Natural parasites on H. mexicana are bacteria, protozoans and metazoans. The metazoans that commonly feed on these sea cucumbers are turbellarians, gastropods, copepods, crabs and fishes.

==Reproduction==
Minimum size at sexual maturity is between 13 cm and 20 cm total length and 150 g gutted weight, though smaller sexually mature individuals have been found.

Holothuria mexicana spawns throughout the year but has peak spawning periods that varies with geography, which may linked to temperature. Spawning occurs from May to July in Panama, August to September in Florida, and September to October in Curaçao.

During spawning, females forcefully expel all their eggs into the water in a single burst from their gonopore (the opening where gametes are released). Both males and females sometimes wave their tentacles around during spawning which may aid in fertilization by mixing the sperm and eggs. After fertilization, eggs develop into non-feeding auricular larvae develop in ~64 hours.

==Use as food==
Sea cucumbers are harvested by snorkelling or surface-supplied diving for human consumption. Although some species are caught for local consumption, most species are exported to China where it is considered an important health food.
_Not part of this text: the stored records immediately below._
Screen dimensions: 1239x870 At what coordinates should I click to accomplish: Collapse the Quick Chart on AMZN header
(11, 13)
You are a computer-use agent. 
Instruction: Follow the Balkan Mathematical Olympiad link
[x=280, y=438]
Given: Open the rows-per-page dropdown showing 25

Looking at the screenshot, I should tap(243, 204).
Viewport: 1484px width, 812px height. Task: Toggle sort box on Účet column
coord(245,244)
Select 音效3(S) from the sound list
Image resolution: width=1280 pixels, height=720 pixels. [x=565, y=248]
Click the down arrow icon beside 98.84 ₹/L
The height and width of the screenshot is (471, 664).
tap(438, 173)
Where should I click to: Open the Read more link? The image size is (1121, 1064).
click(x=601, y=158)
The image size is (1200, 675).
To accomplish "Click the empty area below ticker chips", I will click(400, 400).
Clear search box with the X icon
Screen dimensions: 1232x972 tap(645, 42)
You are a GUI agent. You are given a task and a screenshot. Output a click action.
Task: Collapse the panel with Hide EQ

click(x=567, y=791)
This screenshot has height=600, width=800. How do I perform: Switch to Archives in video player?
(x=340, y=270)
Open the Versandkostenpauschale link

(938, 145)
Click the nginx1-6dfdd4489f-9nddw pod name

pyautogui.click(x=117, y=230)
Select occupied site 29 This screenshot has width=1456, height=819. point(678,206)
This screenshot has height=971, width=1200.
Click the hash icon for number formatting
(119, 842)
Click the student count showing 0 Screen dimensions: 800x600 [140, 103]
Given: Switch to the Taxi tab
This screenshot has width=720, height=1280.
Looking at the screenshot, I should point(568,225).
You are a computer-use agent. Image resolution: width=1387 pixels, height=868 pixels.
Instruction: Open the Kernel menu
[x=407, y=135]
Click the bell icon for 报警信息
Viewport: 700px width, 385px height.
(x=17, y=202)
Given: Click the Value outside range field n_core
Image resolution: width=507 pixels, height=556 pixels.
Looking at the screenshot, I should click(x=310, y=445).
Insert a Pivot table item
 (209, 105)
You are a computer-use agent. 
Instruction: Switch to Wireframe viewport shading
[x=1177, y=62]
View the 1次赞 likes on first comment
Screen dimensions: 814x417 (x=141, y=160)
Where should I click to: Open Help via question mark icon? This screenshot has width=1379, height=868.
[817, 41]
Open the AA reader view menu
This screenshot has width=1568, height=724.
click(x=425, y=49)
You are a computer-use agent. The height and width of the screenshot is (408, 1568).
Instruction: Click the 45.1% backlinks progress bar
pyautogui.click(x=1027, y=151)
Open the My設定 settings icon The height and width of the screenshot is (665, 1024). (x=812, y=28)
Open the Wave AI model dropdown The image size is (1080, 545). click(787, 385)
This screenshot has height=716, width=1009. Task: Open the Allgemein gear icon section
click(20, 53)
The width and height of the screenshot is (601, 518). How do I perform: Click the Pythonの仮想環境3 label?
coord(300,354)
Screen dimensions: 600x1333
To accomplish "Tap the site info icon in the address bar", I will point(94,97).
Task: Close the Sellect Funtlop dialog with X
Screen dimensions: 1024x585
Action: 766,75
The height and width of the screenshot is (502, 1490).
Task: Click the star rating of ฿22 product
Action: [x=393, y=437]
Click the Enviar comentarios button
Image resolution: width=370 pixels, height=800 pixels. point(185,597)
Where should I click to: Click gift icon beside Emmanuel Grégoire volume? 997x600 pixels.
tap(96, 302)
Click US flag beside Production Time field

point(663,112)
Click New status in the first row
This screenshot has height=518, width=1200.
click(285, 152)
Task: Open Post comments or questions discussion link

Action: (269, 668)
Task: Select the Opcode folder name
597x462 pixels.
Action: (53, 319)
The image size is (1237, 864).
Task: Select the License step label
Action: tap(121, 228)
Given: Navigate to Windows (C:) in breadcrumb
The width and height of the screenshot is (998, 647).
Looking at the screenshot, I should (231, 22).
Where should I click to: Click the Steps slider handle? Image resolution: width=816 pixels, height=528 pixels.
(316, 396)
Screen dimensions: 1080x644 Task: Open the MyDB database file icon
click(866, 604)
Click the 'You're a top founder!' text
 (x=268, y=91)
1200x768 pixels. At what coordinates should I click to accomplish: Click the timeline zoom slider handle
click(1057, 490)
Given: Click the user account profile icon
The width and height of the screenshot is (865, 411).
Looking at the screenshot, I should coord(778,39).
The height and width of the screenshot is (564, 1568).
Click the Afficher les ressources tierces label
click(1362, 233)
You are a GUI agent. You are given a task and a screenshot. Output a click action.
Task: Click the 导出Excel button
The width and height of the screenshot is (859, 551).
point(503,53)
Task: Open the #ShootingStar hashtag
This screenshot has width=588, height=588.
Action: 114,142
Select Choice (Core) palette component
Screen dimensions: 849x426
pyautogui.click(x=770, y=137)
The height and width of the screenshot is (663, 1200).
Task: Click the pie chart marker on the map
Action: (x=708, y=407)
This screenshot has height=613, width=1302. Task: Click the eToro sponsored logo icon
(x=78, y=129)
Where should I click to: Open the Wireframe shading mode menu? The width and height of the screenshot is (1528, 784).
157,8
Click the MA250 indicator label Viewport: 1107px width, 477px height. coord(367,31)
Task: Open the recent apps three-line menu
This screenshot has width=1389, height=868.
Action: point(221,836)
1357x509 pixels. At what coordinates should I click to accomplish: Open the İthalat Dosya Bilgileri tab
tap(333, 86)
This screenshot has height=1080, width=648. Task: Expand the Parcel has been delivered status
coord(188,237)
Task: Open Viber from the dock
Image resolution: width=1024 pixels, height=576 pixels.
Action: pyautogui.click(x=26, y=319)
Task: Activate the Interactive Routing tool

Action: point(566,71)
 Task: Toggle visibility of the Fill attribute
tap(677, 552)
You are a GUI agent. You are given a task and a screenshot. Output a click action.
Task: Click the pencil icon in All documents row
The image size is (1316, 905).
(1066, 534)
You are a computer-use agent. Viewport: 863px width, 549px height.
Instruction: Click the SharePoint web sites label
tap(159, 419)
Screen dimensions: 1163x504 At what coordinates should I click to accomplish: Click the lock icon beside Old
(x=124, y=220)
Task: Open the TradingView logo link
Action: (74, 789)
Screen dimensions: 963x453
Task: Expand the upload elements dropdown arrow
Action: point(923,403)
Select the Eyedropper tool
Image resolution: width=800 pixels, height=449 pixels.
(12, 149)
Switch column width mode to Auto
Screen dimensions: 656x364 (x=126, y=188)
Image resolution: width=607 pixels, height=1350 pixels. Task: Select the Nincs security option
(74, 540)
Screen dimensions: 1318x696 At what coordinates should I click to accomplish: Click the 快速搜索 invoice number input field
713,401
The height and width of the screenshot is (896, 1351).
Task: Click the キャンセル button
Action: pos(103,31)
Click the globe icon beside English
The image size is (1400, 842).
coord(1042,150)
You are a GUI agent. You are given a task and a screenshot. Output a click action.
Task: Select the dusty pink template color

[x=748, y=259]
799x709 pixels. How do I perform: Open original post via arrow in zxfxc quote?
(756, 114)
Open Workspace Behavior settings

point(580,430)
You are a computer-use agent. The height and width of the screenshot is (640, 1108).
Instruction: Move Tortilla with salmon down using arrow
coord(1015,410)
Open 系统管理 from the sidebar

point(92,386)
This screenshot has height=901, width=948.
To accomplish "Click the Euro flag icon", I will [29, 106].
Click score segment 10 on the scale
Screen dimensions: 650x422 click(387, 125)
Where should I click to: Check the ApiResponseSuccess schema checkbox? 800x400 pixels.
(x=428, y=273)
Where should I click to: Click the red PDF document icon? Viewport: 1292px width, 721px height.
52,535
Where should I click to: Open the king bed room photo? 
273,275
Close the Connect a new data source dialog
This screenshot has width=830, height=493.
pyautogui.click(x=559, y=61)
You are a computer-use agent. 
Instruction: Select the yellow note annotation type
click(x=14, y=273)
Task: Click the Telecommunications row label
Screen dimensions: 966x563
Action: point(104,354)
The ease to catch sea cucumbers, high commercial value and slow recruitment rates have led to global declines in sea cucumber populations and fisheries on less commercially valuable species.

There are fisheries for H. mexicana in Panama, Nicaragua and Venezuela. In Panama, the species has a low economic value due to its tough and rigid texture but is fished because of decline of other commercial sea cucumbers. In 1997, 25 fishers took part in a 30-day fishing period where over 750,000 sea cucumbers of three species (H. mexicana, Isostichopus badionotus, Astichopus multifidus) were caught. Sea cucumber fishing is now banned in Panama but illegal fishing has been reported. Holothuria mexicana have small population sizes and were in high risk of collapse in the area if the same level of fishing had continued.

In Venezuela, the sea cucumber fishery began in 1991-1992 but was shut down by 1995 due to poor fisheries regulation. Illegal fishing continued, however, as 500 kg of H. mexicana worth US$150,000 was confiscated in the Archipelago Los Roques National Park in 1996. In 2005, China had reported that 0.5 tonnes of sea cucumber were imported from Venezuela.